Depuis 10 ans les ventes de cognac ont fortement augmenté. Selon l’article publié dans Terres de Cognac par Gérard Seguin, les ventes actuelles correspondent à 13.4 millions de caisses et la prévision pour 2026 est de 21 millions de caisses.

De plus on assiste à une baisse de la production du vignoble due aux maladies du bois, à la flavescence dorée… Un processus de renouvèlement du vignoble a d’ailleurs  déjà été mis en place bien que le taux de replantations souhaité n’ait pas été tout à fait atteint.

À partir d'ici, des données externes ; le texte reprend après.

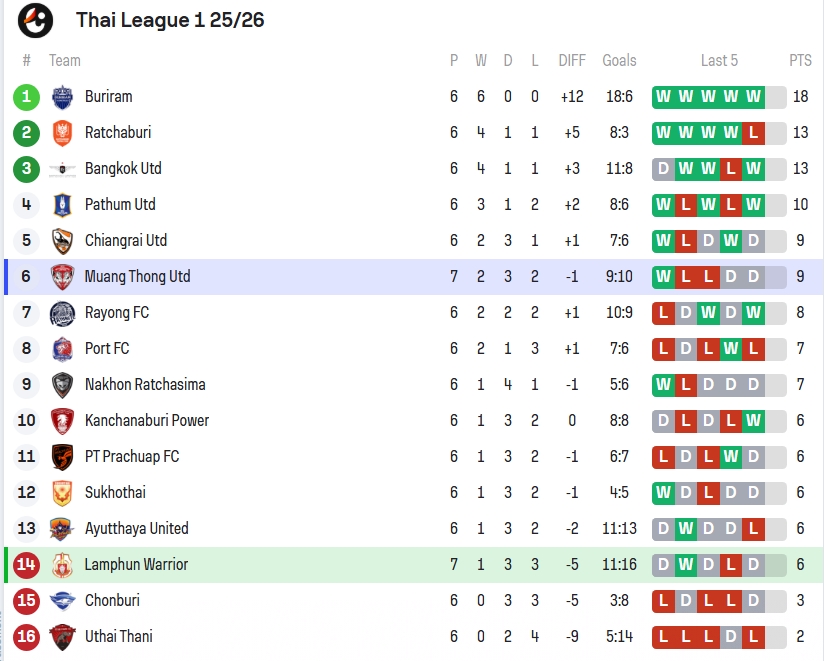Open the Chiangrai Utd team link
The height and width of the screenshot is (661, 824).
coord(126,241)
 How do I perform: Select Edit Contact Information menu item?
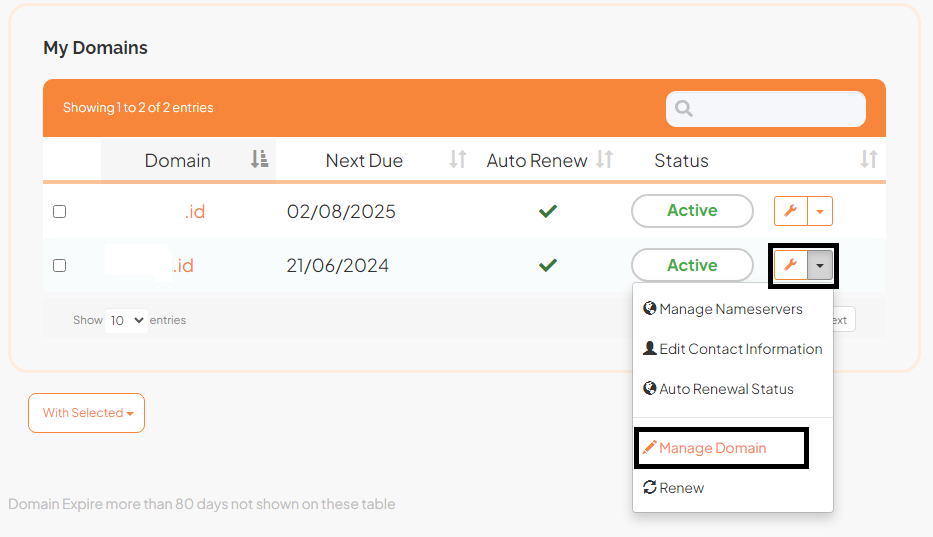point(740,349)
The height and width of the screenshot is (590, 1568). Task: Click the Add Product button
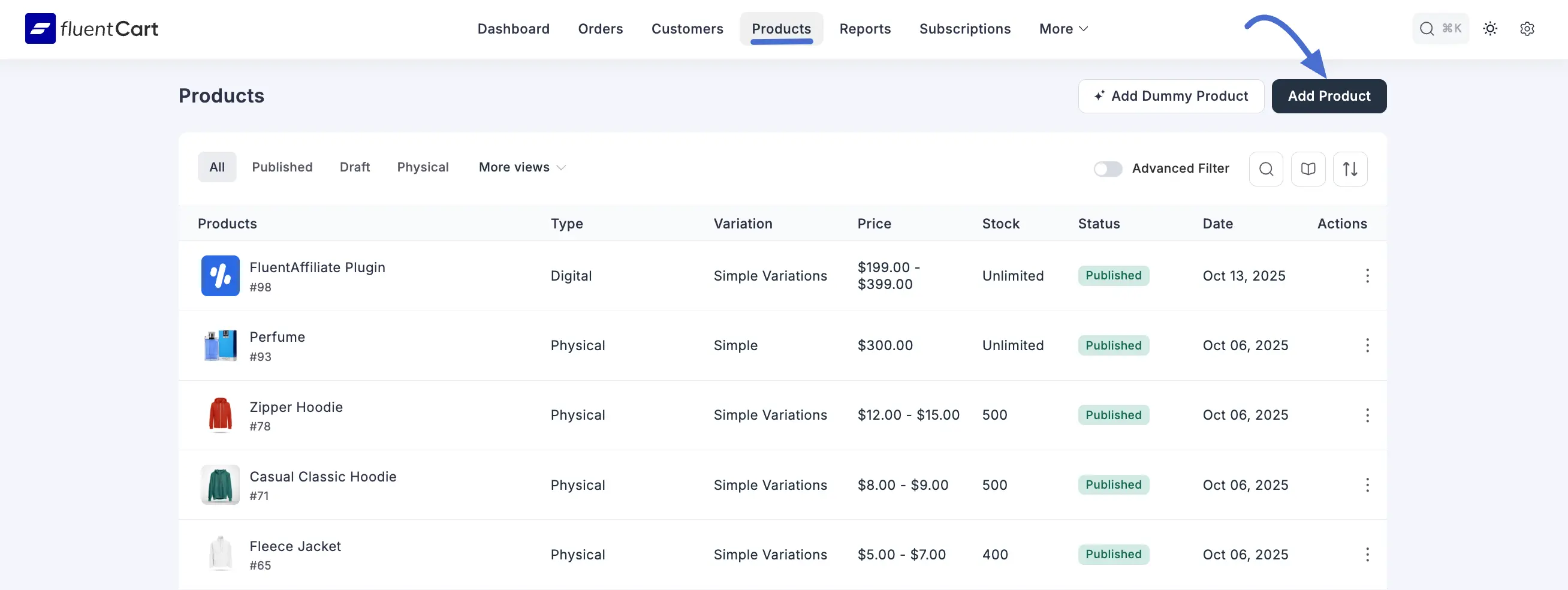point(1329,95)
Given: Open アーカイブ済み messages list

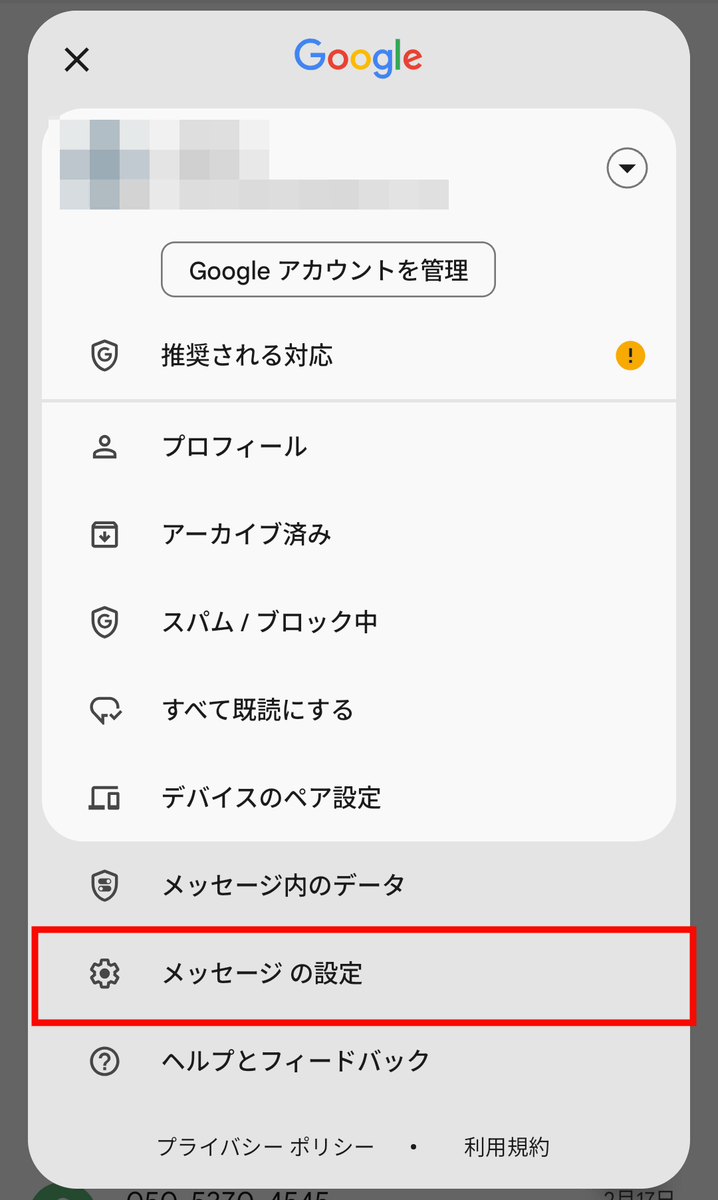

Pour anticiper cette demande à long terme, assurer les ventes et ne pas prendre de retard, le BNIC demande 8 000 ha supplémentaires, soutenu par les professionnels de la viticulture et du négoce. Le Business Plan Cognac  a défini des indicateurs qui permettront de suivre et d’analyser l’évolution du marché, de la production et des stocks. Jean-Marc Morel, président du BNIC, affirme dans un article de La Vigne publié par Myriam Guillemaud le 24 avril dernier que « Si l’un de ces indicateurs vire au rouge, par exemple si nous assistons à une chute des ventes, il sera possible de retarder ou de stopper les plantations. A l’inverse, si les rendements ne suivent pas, nous mettrons davantage l’accent sur le renouvellement. »

Il s’agirait donc de maîtriser le développement pour ne pas risquer de reproduire « la bourde monumentale » initiée en 1968 et rappelée dans un article de La Charente Libre publié par Ismaël Karroum lien 5  le 09 mai 2012 dans La Charente Libre.